Here is a table containing other combinations. The order in which the elements are presented in the armor does not matter.
|(mono) starmetal||1.5 (?)||1||1.5 (?)|
If I am correct that covers every element combination available in the game. If you want to fight another adjacent element armor you just shift the elements along the Elemental Advantage circle. if for instance you fight air/earth instead of water/fire you shift water to earth, fire to air, spirit to water, earth to fire and air to spirit.
The advantage/disadvantage is symmetric. There are just as many armor elemental combinations you are strong against as there are strong against you.
To compare the strength of different armor types against a water/fire armor you simply multiply attack, defense and health with the resulting factor.
Non-Adjacent Element Armor
Non-adjacent elements have some peculiarities. They are dual element armors of which neither element is strong against the other. There are only 5 elements in the ring. That means if there is 1 element between 2 elements, there are automatically also 2 elements between them if you follow the circle in the opposite direction. So there is only 1 type of non-adjacent armor, namely armor with 1 element between the 2 elements.
In principle a non-adjacent element armor can be dual strong. But 1 element of the opposing armor is automatically in between it's own elements, so a dual strong non-adjacent armor always has a single elemental disadvantage.

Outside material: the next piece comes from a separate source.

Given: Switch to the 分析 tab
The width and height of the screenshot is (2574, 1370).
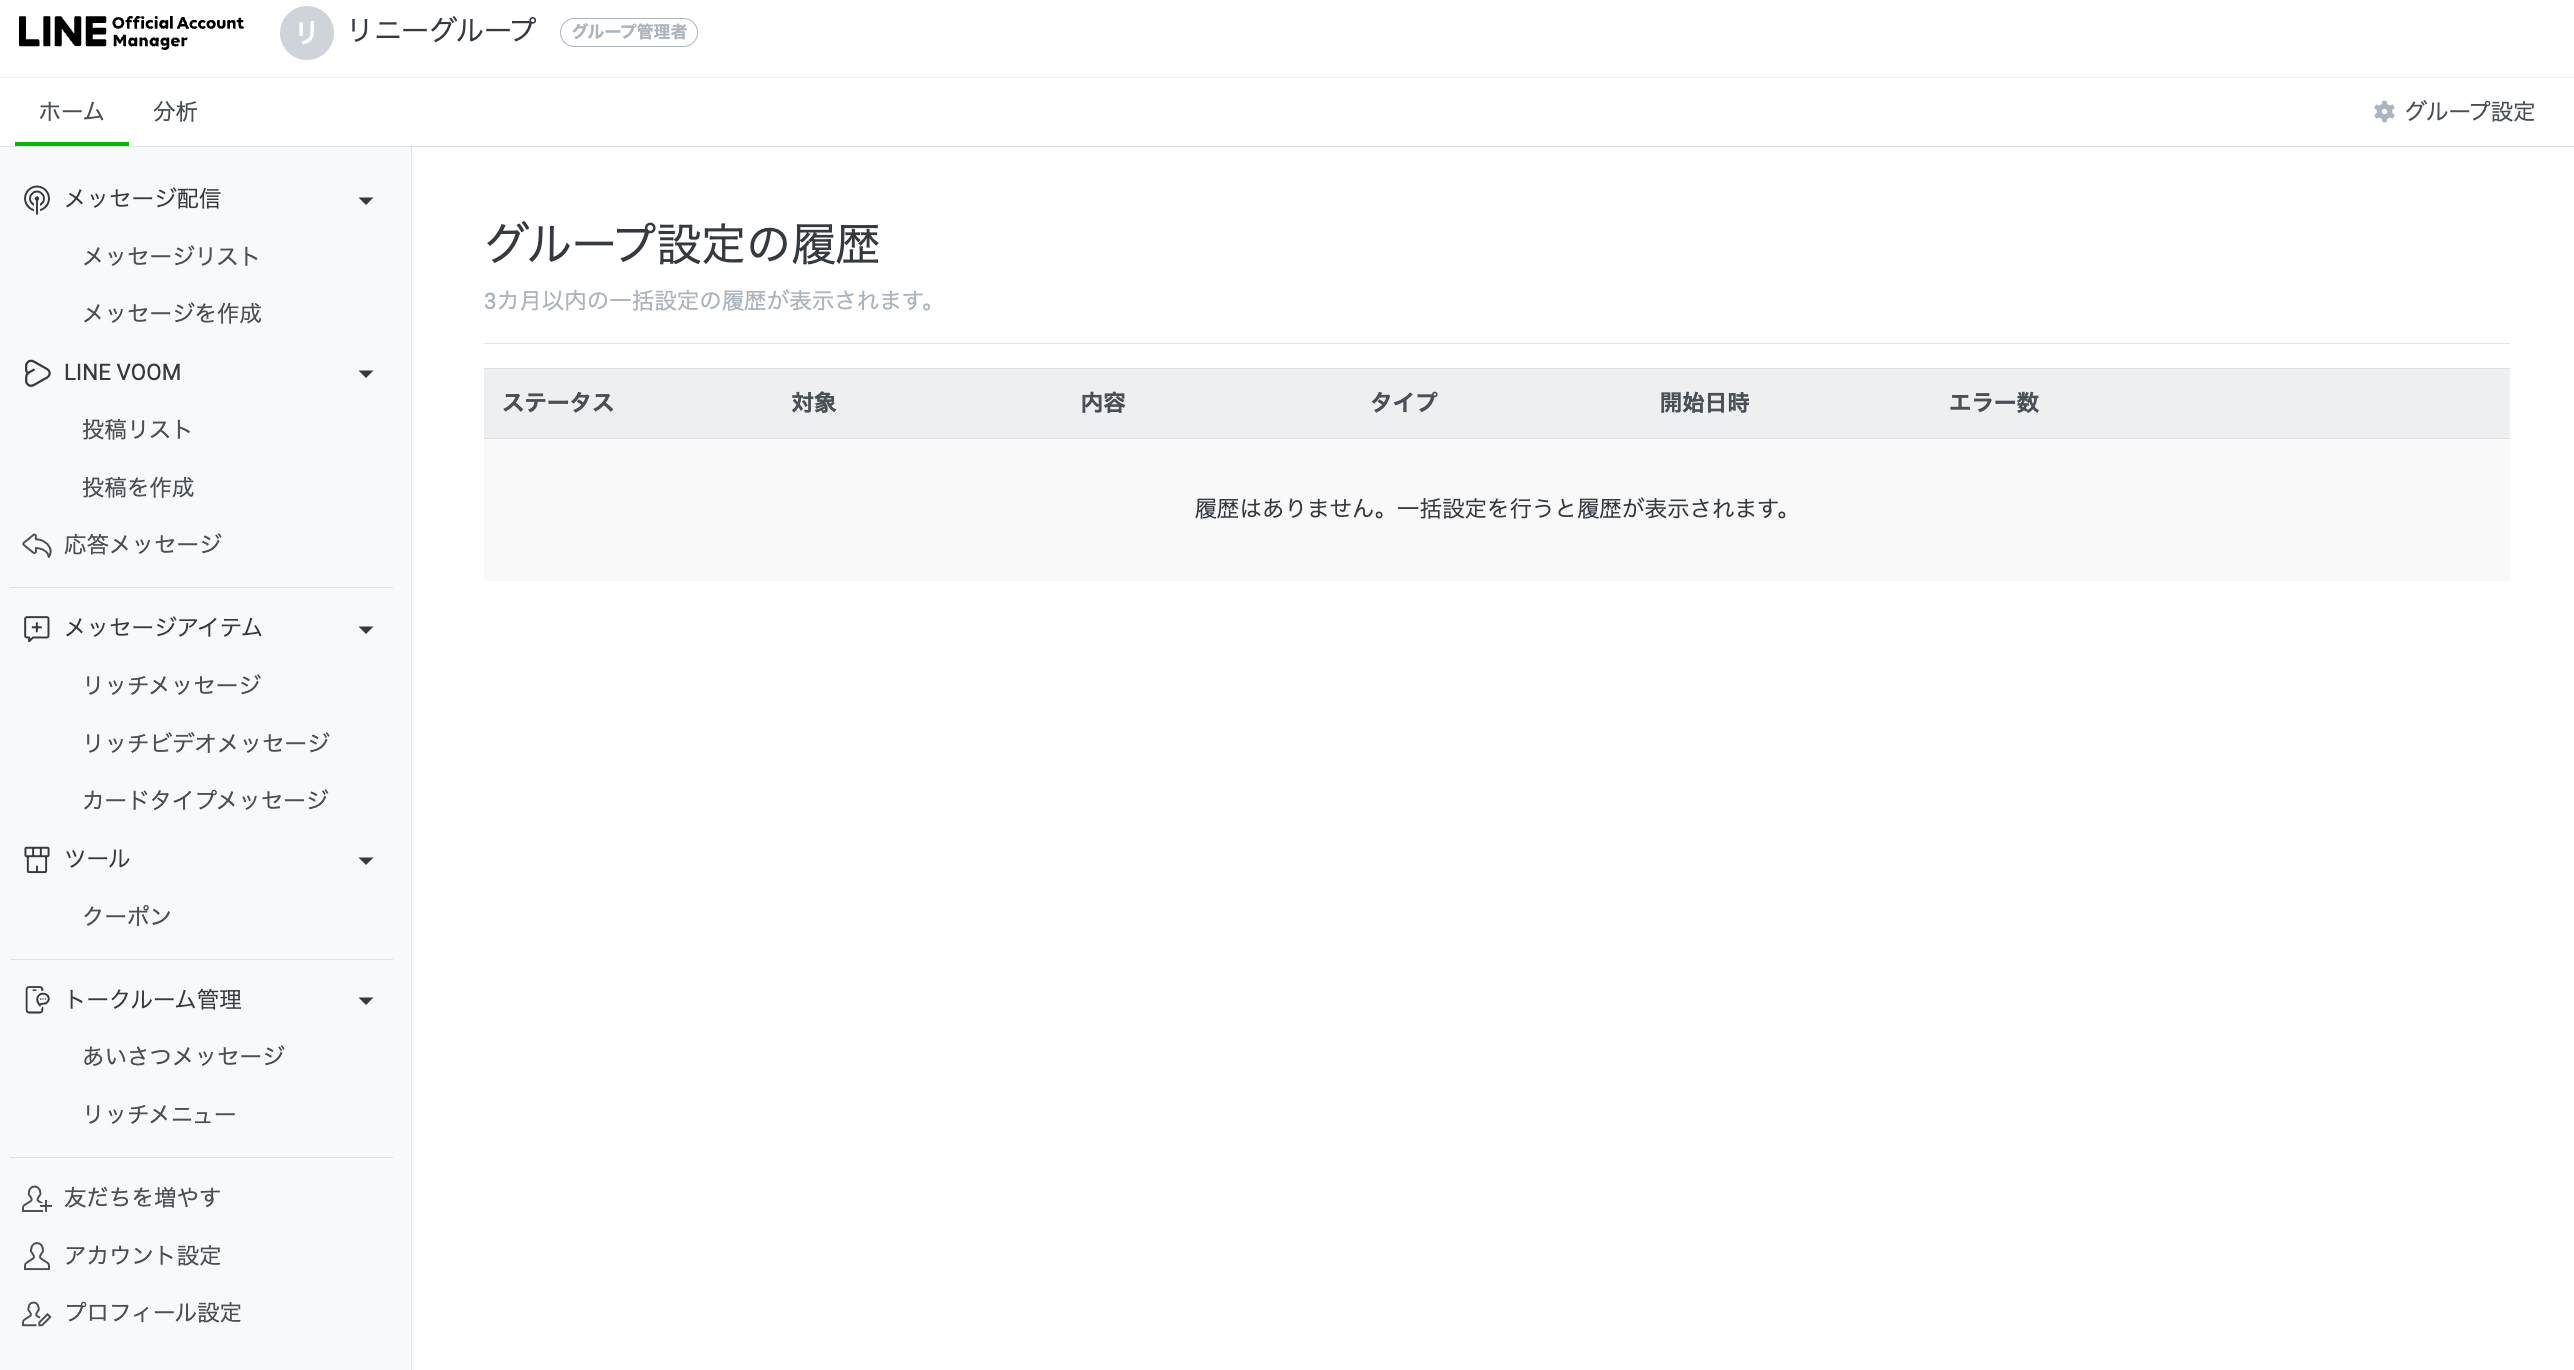Looking at the screenshot, I should pyautogui.click(x=175, y=112).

It has been debated what the elements will be of the Epic Boss after Krampus. Looking at its colors it may be an earth/air (adjacent) armor. But it may also be a (non-adjacent) water/earth armor. How are the element factors if it is?
Here is a table:
|(mono) starmetal||1.5 (?)||1||1.5 (?)|
A single strong armor is stronger than a dual strong armor against a non-adjacent element EB, The single elemental disadvantage that is linked to the dual elemental advantage has a bigger impact on the strength of the armor than the 2nd advantage itself.
Starmetal Armor is mono element. It is single strong against mono element armors. I can not tell how it behaves against dual element armors because I didn't get the opportunity to test it yet. Maybe it has a single advantage, maybe it has a dual advantage.
Choosing Armor for the Future
Overlooking it all I can conclude 1 important thing. Adjacent Element Armor can be dual strong and take advantage of that, but non-adjacent armor in practice can not. The same goes for mono element armor. That means that for fighting a mono element or non-adjacent element Epic Boss there is no need to use mono element or non-adjacent element armors against it. If you have them available in the right elemental combination adjacent armor will do just as good. But If you want to fight an adjacent element Epic Boss using the right adjacent Armor gives you a lot of extra strength. So it figures that if you want to save your efforts and want to get as strong as you can against the Epic Boss, it makes sense to work only for adjacent Armor. I did not realize that myself before I started writing about Elemental Advantage. But it made me decide to suspend enhancement of all my armors that are not adjacent element. Instead I throw everything in adjacent armor now.
In the arena you don't know what you will encounter. Dual elemental advantage may be of less value because it works 2 ways: the opponent may have dual element advantage against you as well. Mono element armor will probably perform more constant in the arena, but on average there will be no difference. If you are weaker than average dual elemental advantage will provide an extra chance of winning against stronger players, that is offset by a smaller chance of loosing against weaker players. If you are strong in the arena you won't need the extra win chance of dual elemental advantage that bad anymore, and the chances you encounter a weaker player with elemental advantage over you are bigger. So you may want to choose for the more constant performance of other mono element or non adjacent element armor.